• What you need to do:
a) In the teleoperation design thread, what mode does one reply say rmf must know the robot is in before it gives up control to the human operator?
b) Write out the teleoperation design thread word for word, beginning at the words "This feature looks" and stopping after "the control url?".

• Given passage:
+--

Teleoperation Design (#602)

Posted by @cnboonhan:

I would like to drop a discussion here on possible ideas we can keep in mind should we want to add teleoperation capabilities to rmf-web. Teleoperation in this case would involve some sort of view of the robot, such as a camera feed, or perhaps a view of its navigation map. Here are some possible benefits of remote control:

  1. unstuck delivery robots that are blocked by temporary obstructions during their runs and become obstructions
  2. finely reposition telepresence robots ( for example rotating the robot slightly to improve view angles )
  3. get useful debug information without moving physically to the robot location
  4. allow robots that do not / have not set up autonomous navigation to still be used with a human operator

Documented some ideas for architecture here: https://drive.google.com/file/d/1rc5dOl3ec3SUQaf2dcFvpaXiZ5QPTlZJ/view?usp=sharing with a brief example of the UI here: https://www.figma.com/proto/2S5c0468vvSquBcSg7slgY/rmf-web-telepresence?node-id=11197%3A9757&scaling=contain&page-id=0%3A1&starting-point-node-id=10686%3A4165&show-proto-sidebar=1

(note that in the figma, i only have the protoype implemented for dark mode)

and would love to get feedback.

Posted by @youliangtan:

This feature looks helpful. With limited knowledge, the architecture looks feasible too. One side note, we will need to ensure that rmf knows the robot is in “TELEOP_MODE” and gives up the control of the robot to the human operator. This happens in process (2) of the diagram.

Posted by @koonpeng:

Thanks for the proposal, some questions which I have:

Teleoperation view

  • In step 3, how would the api server know the url hosted by the media server?
  • In step 4, what is the protocol of the control url?
  • In the teleoperation control part, it is mentioned that the client connects to the api server which translates the teleoperation commands, but in the teleoperation view diagram, it shows the client connecting directly to the robot.
  • Do we need the type field in the schemas? Is it enough to identify the type based on the url, i.e. should we share one url for all teleoperation apis, or put each “type” of request into different urls?
  • How would the media server work with the robot to ensure it only streams something if there is at least one operator connected?

Teleoperation control

  • How would it work if multiple operators attempt to control the same robot?
  • Both the operator and the robot joins the same socketio room, how would the api server identify between operators and robots?

+--

• Stored entries:
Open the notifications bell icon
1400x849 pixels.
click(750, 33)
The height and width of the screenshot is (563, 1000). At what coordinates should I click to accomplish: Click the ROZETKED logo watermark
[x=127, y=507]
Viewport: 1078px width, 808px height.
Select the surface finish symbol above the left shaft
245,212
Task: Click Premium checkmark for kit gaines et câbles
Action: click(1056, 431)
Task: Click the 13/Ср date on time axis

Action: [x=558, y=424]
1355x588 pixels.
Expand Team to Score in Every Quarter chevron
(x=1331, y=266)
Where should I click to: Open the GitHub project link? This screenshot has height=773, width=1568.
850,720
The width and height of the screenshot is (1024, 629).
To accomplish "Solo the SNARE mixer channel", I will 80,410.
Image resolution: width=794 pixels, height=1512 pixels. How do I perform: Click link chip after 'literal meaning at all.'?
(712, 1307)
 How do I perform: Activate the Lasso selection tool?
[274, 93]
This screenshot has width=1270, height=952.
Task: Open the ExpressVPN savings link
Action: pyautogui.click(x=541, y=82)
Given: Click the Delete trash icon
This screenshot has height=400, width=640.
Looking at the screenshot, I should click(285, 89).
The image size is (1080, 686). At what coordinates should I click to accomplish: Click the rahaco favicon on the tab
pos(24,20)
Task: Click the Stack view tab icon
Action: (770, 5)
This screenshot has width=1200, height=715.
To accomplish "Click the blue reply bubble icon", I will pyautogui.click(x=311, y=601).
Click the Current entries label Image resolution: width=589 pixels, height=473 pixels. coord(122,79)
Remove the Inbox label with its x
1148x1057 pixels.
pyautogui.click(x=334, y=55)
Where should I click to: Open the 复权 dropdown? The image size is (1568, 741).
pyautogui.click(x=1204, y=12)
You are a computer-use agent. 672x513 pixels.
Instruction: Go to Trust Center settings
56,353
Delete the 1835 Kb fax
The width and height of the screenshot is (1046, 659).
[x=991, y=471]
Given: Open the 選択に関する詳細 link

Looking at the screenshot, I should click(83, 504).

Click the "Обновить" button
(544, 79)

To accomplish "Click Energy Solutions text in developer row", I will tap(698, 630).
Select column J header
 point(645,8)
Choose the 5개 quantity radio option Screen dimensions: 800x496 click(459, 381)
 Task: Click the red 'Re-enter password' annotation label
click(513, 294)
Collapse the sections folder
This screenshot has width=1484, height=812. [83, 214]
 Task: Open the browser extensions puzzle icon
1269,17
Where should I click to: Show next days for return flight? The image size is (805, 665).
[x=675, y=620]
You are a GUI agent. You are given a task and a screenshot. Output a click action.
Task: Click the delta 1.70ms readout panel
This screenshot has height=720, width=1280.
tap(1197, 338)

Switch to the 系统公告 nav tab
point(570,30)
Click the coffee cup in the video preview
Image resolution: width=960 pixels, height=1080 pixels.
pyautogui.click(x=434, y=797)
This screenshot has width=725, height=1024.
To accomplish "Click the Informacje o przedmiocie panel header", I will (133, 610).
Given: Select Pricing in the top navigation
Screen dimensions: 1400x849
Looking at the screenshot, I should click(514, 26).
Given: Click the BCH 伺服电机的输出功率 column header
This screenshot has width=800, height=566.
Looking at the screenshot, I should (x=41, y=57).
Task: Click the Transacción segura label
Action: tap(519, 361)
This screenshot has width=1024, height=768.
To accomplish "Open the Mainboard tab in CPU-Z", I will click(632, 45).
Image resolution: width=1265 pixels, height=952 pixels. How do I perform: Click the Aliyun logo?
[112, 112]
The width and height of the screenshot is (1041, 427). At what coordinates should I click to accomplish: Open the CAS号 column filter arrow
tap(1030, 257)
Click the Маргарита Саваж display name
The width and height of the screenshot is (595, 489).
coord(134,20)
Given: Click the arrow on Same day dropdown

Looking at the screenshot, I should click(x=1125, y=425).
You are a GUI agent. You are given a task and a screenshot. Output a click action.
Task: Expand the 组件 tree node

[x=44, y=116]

+--

• Expected results:
a) TELEOP_MODE

b)
This feature looks helpful. With limited knowledge, the architecture looks feasible too. One side note, we will need to ensure that rmf knows the robot is in “TELEOP_MODE” and gives up the control of the robot to the human operator. This happens in process (2) of the diagram.

Posted by @koonpeng:

Thanks for the proposal, some questions which I have:

Teleoperation view

  • In step 3, how would the api server know the url hosted by the media server?
  • In step 4, what is the protocol of the control url?